This spring, University of North Carolina Wilmington’s Department of Creative Writing hosted visiting writer Nikky Finney, distinguished South Carolinian writer and teacher, whose fourth collection, Head Off & Split, was awarded the 2011 National Book Award for poetry. Before coming to UNCW I didn’t seek out poetry, but since beginning my MFA here last fall, and working as a TA for the Pub Lab, I’ve been inundated with poems. As a fiction writer, one prone to writing concise vignettes and flash fiction, I’m fascinated by the distinction between poetry and prose. I attended Nikky Finney’s public reading on Thursday, April 21, eager to hear her experience with words and form. The Kenan Hall room was packed with faculty, students, and Wilmingtonians, and I found a seat on the floor in the back, where I could only see the poet when a sea of shoulders in front of me shifted just so. But I could hear her speak, and between poems Nikky Finney offered habits that improve her writing, told anecdotes about her family and how they’ve influenced her work, and shared her deep connection to the beach. She spoke with such authority, intimacy, and openness I couldn’t resist scrawling down quotes in my notebook. I left the reading, perhaps just as muddled about the distinction of prose and poems, but armed with two of her books, the desire to get home to my writing desk as quickly as possible, and the intention to connect more deeply with the quiet places Wilmington offers writers. I’m excited to share her words and ideas that have already begun to nourish me, with our readers.
1) “You have to go to the word, go to the root, go to the definition.”
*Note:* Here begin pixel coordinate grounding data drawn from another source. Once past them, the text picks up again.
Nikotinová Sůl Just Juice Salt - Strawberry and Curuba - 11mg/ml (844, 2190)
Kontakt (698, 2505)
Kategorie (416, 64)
2) “That’s your job: you have to pay attention. Poems are walking by every day. You gotta pay attention.”
3) “If you do what you’ve already done, you’re gonna get what you’ve already gotten.” (advice Nikky Finney shared from her grandmother)
4) Keep an epigraph journal.
5) Talk about hard things in a loving way.
6) “Take the opportunity, so you don’t live with the regret.”
7) “You know, we live in a really noisy world.” Do something for yourself that is aware of how noisy the world is. “You have to figure out the noise in your life and then shut it down, it’s not helpful to you.”
8) “I listen to what makes my heart flutter.”
9) Face the thing you really need to be looking at.
10) “Reporting is the reporter’s job, but my job, my student’s job, your job, is to make something of what you know about humanity. Because that is why we’ve had art for thousands of years. To make us better…to have the kind of conversations we are having.”